▶ [RECORDS SUPPLIED]
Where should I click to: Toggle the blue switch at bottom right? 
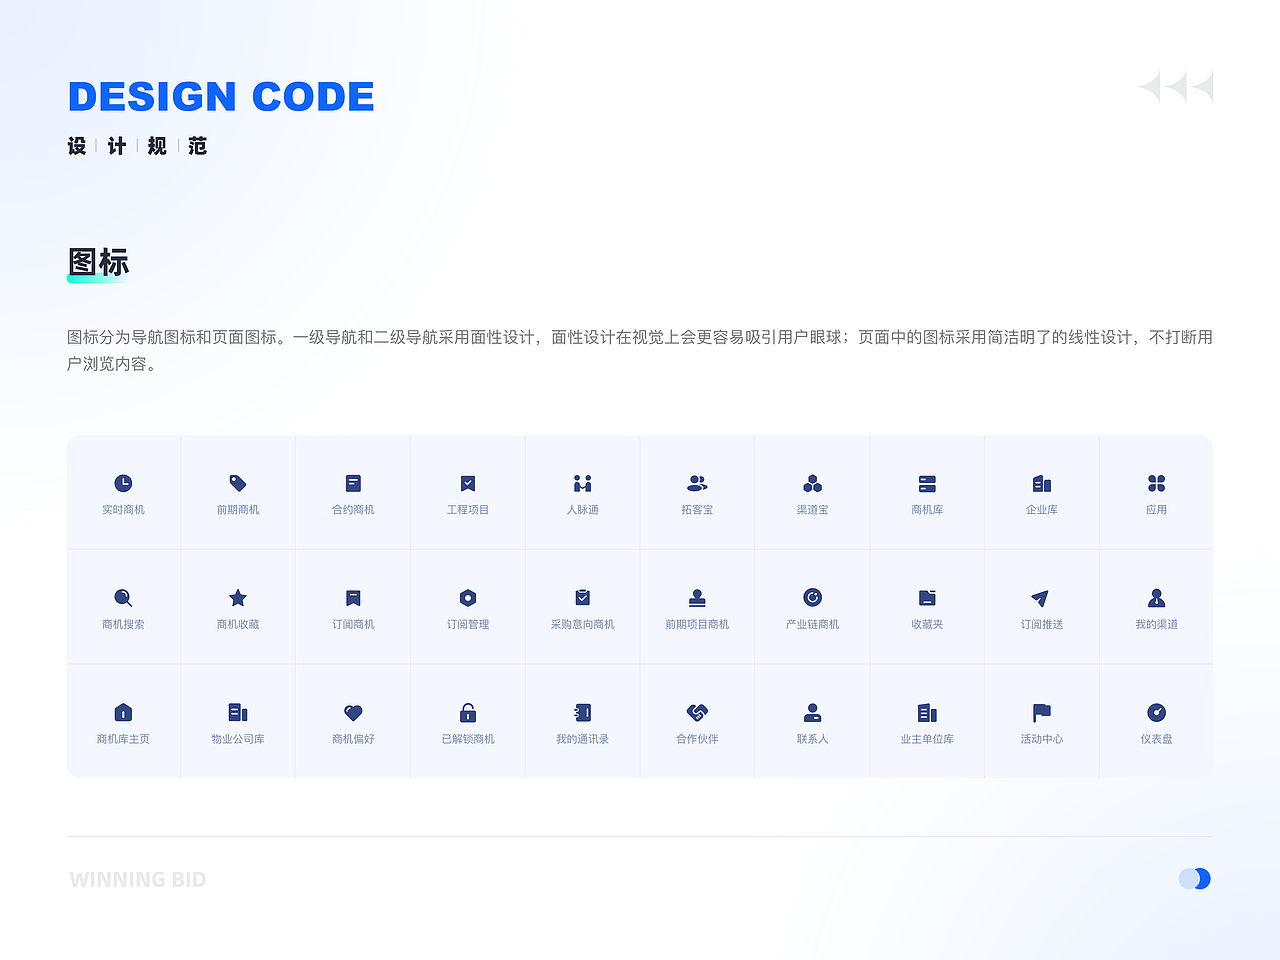point(1194,878)
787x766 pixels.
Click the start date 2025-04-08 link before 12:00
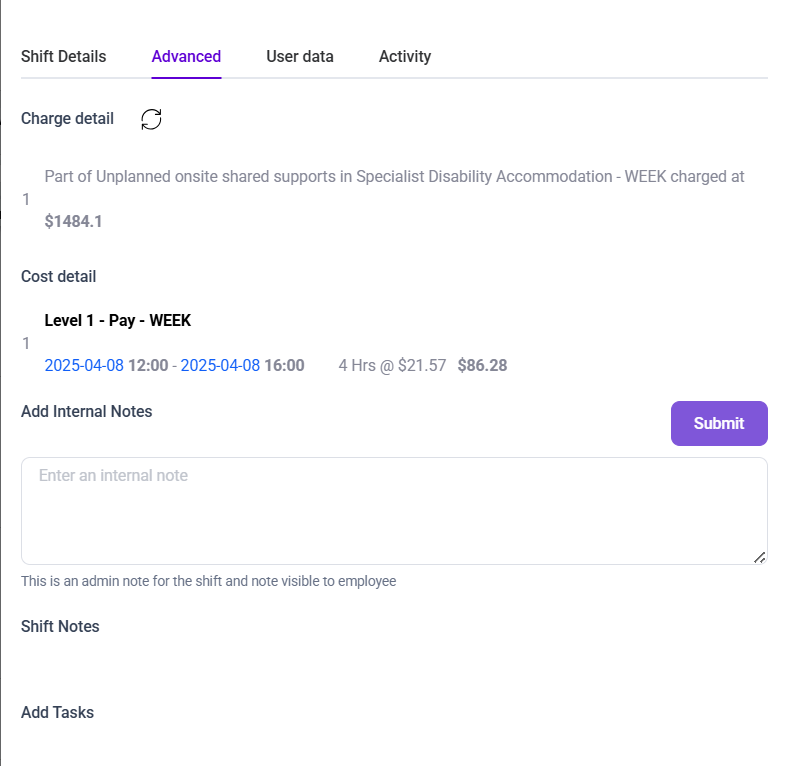pos(84,365)
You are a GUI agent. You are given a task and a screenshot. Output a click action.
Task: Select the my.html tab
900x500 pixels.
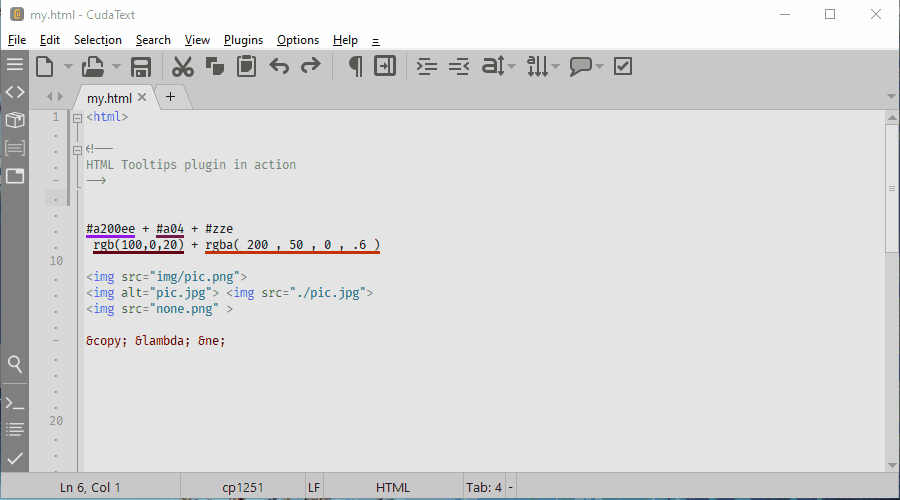pyautogui.click(x=109, y=97)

▶ [PROBLEM TO WORK ON] No pictures, please. Output the listing above exactly as it stands.

▶ [YOUR SOLUTION]
Where should I click to: Toggle the blue switch at bottom right? 
point(1194,878)
787x766 pixels.
Click the start date 2025-04-08 link before 12:00
pos(84,365)
You are a GUI agent. You are given a task and a screenshot. Output a click action.
Task: Select the my.html tab
900x500 pixels.
pyautogui.click(x=109, y=97)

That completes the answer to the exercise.